Yes, absolutely, ISM is right. Get rid of the cotton. It built the South, but few historians know that the North was wearing polypro
Seriously, make sure even the undermost garments are wickable. I like the EMS Bergelene, and have also found very nice long underwear from WSI out of Wisconsin. Patagonia and Helly-Hanson (sp) make under underwear that wicks really well. Clothing for skiing is an adventure. Don't be afraid to try different combinations until you are comfortable. The skiing region and the way you feel dictate what to wear. Some areas are warmer, some dryer, some people are intolerant of any cold. Others dress light.

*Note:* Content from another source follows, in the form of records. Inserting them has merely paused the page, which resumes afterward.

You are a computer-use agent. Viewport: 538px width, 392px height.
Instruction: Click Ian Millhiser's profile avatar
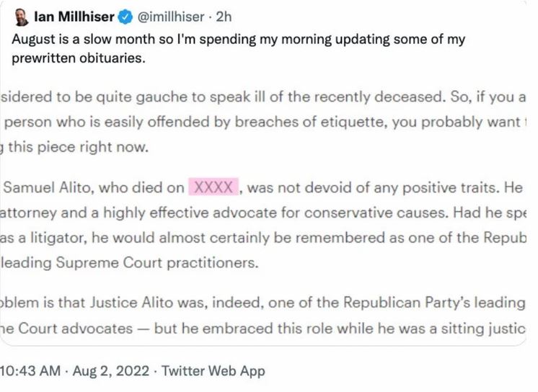(22, 14)
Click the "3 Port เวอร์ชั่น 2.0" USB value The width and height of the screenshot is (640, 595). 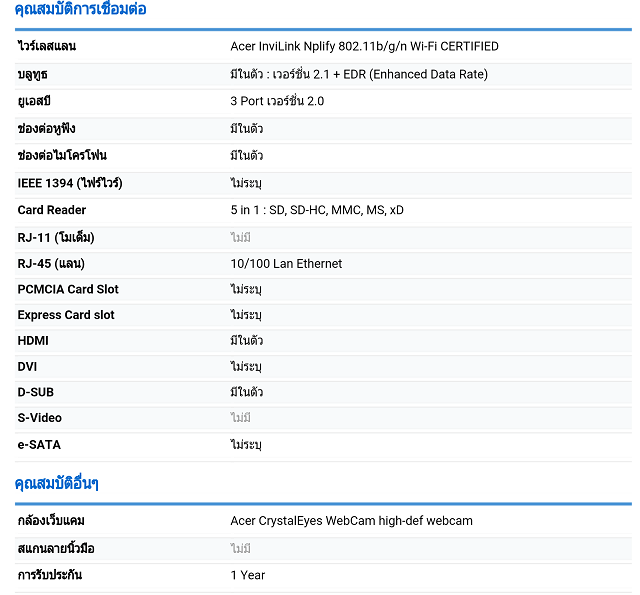[277, 102]
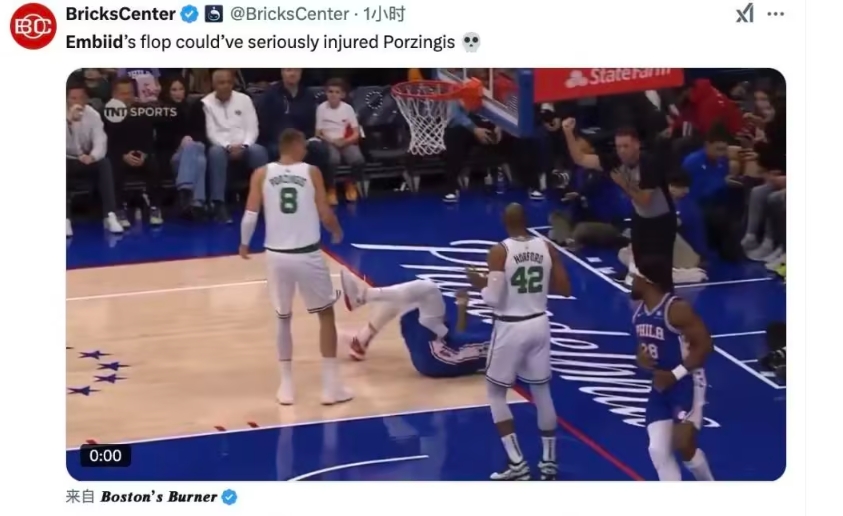The width and height of the screenshot is (843, 516).
Task: Open the @BricksCenter handle link
Action: coord(290,14)
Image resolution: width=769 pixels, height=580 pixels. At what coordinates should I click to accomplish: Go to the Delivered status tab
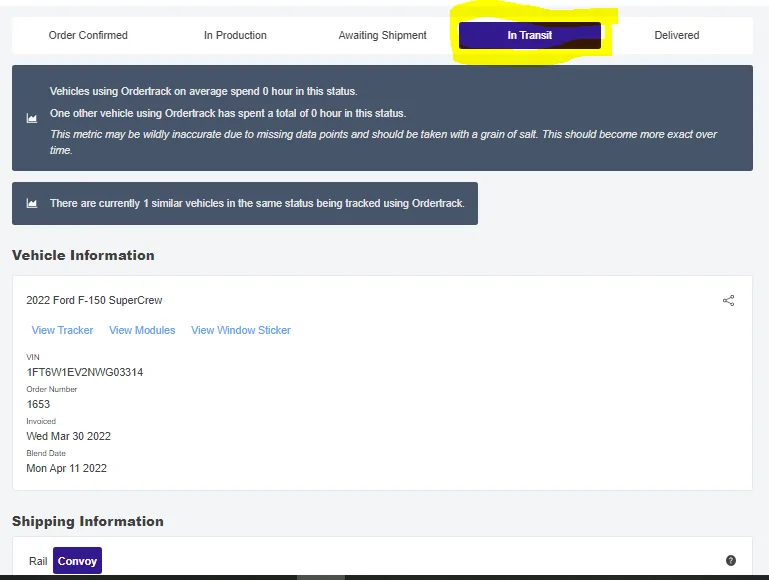tap(677, 35)
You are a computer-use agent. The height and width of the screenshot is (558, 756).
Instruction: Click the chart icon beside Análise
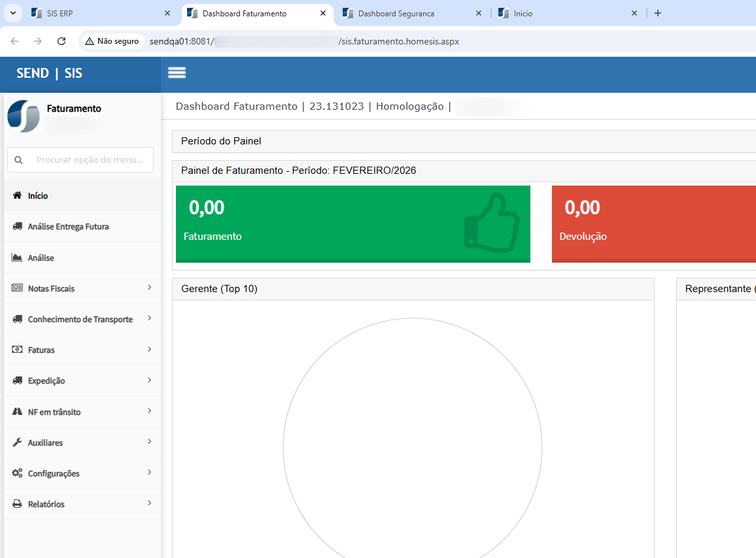pyautogui.click(x=17, y=257)
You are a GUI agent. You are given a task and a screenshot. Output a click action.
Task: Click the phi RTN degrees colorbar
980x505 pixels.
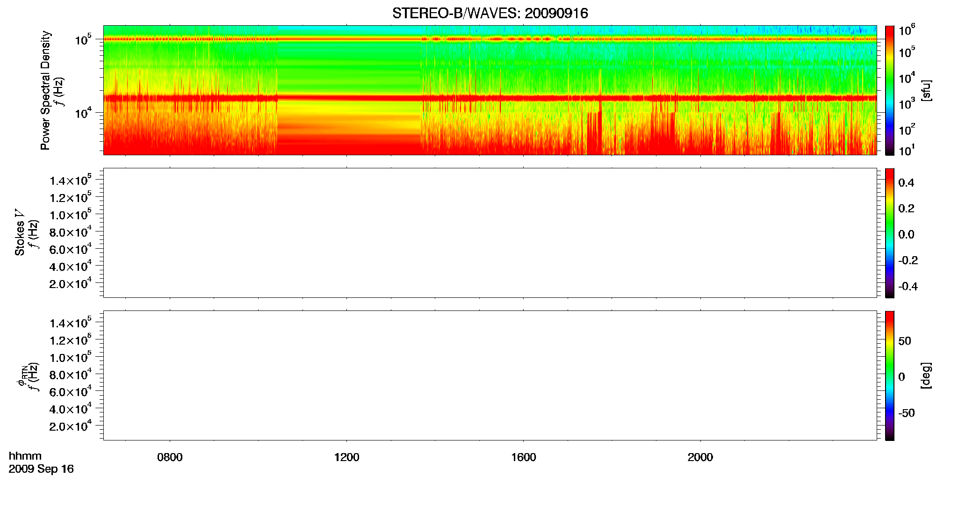coord(889,375)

Don't be surprised if you adjust even the outerwear you bought. As the classic adage says, layer. I've tried heavier outerwear, but it's best with layered, wicking garments. Read good weather reports, then dress accordingly. The adventure is finding out what you like. If you are not quite comfortable, then adjust.

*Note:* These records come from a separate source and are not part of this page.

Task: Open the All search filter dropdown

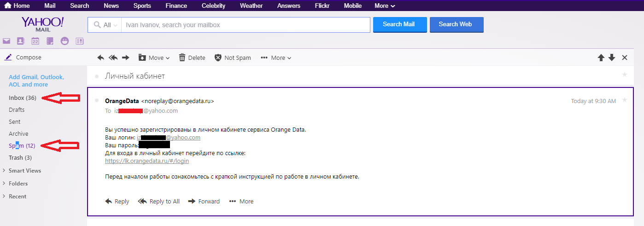Action: [106, 25]
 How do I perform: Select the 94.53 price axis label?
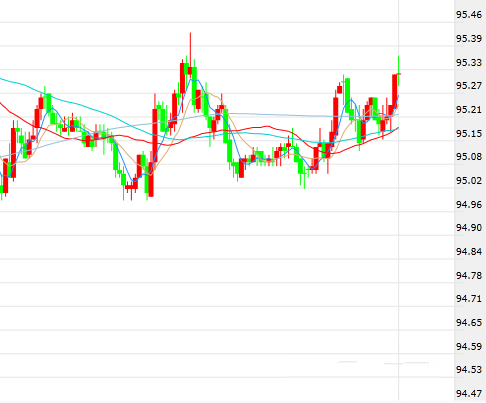pos(469,370)
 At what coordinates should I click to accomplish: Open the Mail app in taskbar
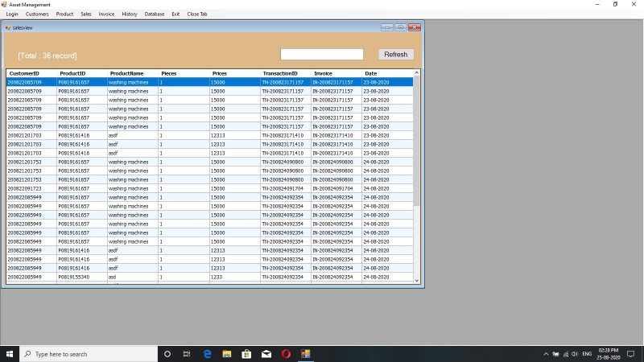[x=266, y=354]
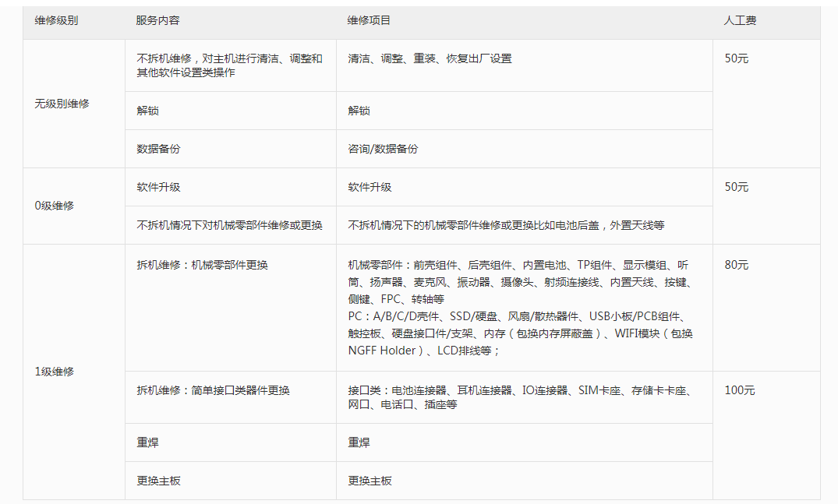Click the 咨询/数据备份 repair item cell
The width and height of the screenshot is (838, 504).
384,148
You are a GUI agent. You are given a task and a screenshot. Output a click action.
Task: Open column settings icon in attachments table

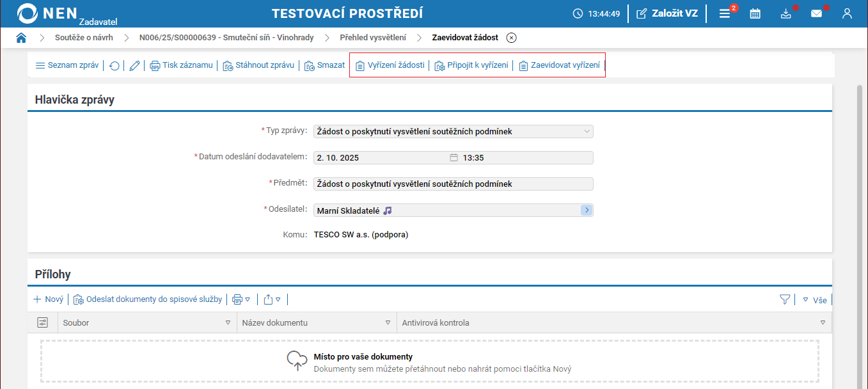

Me: In absolutely freezing NE weather, an insulated one-piece with EMS middle-weight Bergelene. In single digits-teens: I use an insulated one-piece (hey gang, these are intelligently warmer) or PolarTec under a shell pants and jacket with lightweight u-trow. In twenties, a light one piece with middle-weight u-trow, or shell pants and jacket with middle-weight u-trow. Thirties, shell pants, shell jacket, light weight wicking underwear. As we get warmer temps, I move to a shell and light U/W, finally to a vest outer wear with light shell pants (April-May timeframe).
I have found that the EMS Bergelene, Patagonia or WSI have a wide, tolerant range due to the wicking. Again, do not wear cotton underneath either, opting for the Patagonia or HH underpants, which are a bit expensive, but you won't feel that cold, wet, damp rag on your body, and they'll last a long time.